India 3G auction may happen sooner than expected

Analysts have reason to believe that the long awaited Indian 3G spectrum auction may take place sooner rather than later, although its expected impact on competition and technology is thought to be vastly overstated.

Industry analyst Ovum said this week that most of the contentious issues blocking the auction have been resolved and is cautiously optimistic about the release of spectrum in coming months.

The auction of 3G spectrum, originally due to take place at the end of 2008, had been continually delayed due to ongoing disputes between the government and the regulator, and pundits had even expected it to be delayed until year end.

However, Ovum warns that the government still has to make a decision on key issues such as the amount of spectrum to be released and the number of players allowed to participate in bidding.

Incumbents in the Indian wireless market are in immediate need of 3G spectrum to add capacity to their strained networks and to offset decline in average revenue per user (ARPU) by launching high end value added data services. The country is on target for 500 million fixed and mobile phone connections by 2010, the vast majority of which will be wireless.

But while this decision will have little impact on technology evolution, it will have important implications on the ability of the smallest two of the existing six private big players to participate and win spectrum.

”The 3G spectrum auction is unlikely to attract additional new players or entice most of the new 2G licensees to participate”, said Amit Gupta, principal analyst for Ovum.

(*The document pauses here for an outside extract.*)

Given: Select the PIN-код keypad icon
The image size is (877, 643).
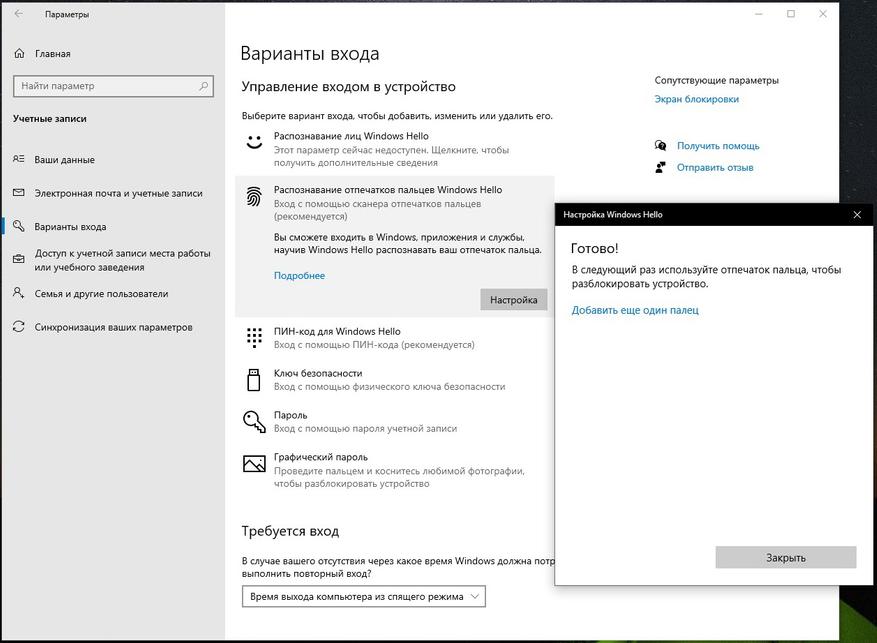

However, the government’s decision on the number of available 3G blocks to be auctioned will have some ramifications on the competitive landscape. “If all the blocks are auctioned then the smallest two of the six probable bidders – namely Idea and Aircel – might increase their chances and affordability of acquiring spectrum.”

State owned operators BSNL and MTNL have already been allocated 3G spectrum, giving them a substantial head start over 3G rivals.

Ovum also believes that 3G evolution for both GSM and CDMA operators is clear, with both types of operator likely to adopt LTE. “Although 3G spectrum in India is much needed and should be auctioned soon, its impact on competition and technology evolution is overstated,” Gupta said.